Read about my experience at Abundance’s annual Death Faire.
It’s not that you would know that this place, The Plant, exists, necessarily. At the feed and seed in Pittsboro, you take the road across the street, Industrial Parkway Drive, which then turns into Lorax Drive. You drive a long ways through a cut over area that is growing back. until you turn the corner and a whole alternative-style village appears on the grounds of a former aircraft parts manufacturer. People are there, they walk around and fill the tables outside of the bars and restaurants that look like they were just set down in the middle of the woods. It’s a beautiful site. There is a hemp shop, a gallery, a Honey Wine manufacturer. The office for a not-for-profit incubator, Abundance, sits at the center.of it all.
Yesterday, the Plant, under the auspices Abundance, held its fourth annual Death Faire. As you know I was invited to show some work at Smelt Gallery, but there was a lot more to the festival, speakers, take a selfie in a coffin, a New Orleans-style Jazz Funeral parade, even an organization that helps to preserve rare owls. It was a day of bright costumes, skulls, lacy parasols, and honest talk about that most taboo of subjects, Death.

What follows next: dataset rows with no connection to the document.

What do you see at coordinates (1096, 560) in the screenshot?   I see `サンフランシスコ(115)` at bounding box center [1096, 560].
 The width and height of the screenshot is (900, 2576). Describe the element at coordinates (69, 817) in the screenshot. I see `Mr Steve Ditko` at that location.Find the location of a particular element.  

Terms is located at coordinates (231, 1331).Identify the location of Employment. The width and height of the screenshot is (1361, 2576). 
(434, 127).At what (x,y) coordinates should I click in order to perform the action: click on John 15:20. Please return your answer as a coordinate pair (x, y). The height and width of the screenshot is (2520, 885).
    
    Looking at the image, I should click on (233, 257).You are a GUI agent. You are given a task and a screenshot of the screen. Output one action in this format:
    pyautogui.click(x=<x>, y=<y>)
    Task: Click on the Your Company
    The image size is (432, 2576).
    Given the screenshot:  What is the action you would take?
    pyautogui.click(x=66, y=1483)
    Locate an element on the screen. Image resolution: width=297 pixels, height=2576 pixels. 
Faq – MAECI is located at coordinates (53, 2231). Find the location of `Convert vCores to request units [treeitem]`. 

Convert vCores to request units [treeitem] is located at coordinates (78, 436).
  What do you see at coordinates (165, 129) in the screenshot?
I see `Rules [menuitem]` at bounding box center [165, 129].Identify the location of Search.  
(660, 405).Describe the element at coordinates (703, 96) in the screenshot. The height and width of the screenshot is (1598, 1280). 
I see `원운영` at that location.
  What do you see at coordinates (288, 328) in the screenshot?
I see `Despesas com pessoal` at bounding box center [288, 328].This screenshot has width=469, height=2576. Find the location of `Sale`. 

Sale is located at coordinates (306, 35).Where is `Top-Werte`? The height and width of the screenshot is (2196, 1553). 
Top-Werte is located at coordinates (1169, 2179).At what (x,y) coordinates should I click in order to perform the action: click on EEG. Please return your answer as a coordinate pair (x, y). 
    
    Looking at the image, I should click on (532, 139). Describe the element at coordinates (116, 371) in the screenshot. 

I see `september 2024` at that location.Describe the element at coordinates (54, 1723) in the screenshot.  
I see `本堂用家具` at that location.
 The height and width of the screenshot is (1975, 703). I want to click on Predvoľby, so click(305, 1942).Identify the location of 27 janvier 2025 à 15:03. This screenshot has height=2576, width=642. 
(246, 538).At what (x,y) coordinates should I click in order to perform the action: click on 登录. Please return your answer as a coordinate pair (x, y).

One of the moments where this honesty made itself apparent was my friend Brooksie’s launch for her new book, Heartspace: Real Life Stories on Death and Dying. The book is an anthology of people generous enough to share their widely different experiences of death. Contributors read moving passages and the audience listened with intent. It was an intense reading due to the subject matter, but the event was held with a moving, quiet respect that made listening possible and even necessary. I came out of the reading feeling better about my circumstance, a part of the human world rather than an outcast because of my disease.
I found it so heartening the gallows humor, the pure enjoyment of a topic like the end of life. Since, I have been going through the trials and tribulations of cancer, it has been important for me to keep a light spirit. It helps me enjoy the days I have. Death Faire I’ll mark as a great day in that regard, and I so hope I make it next year.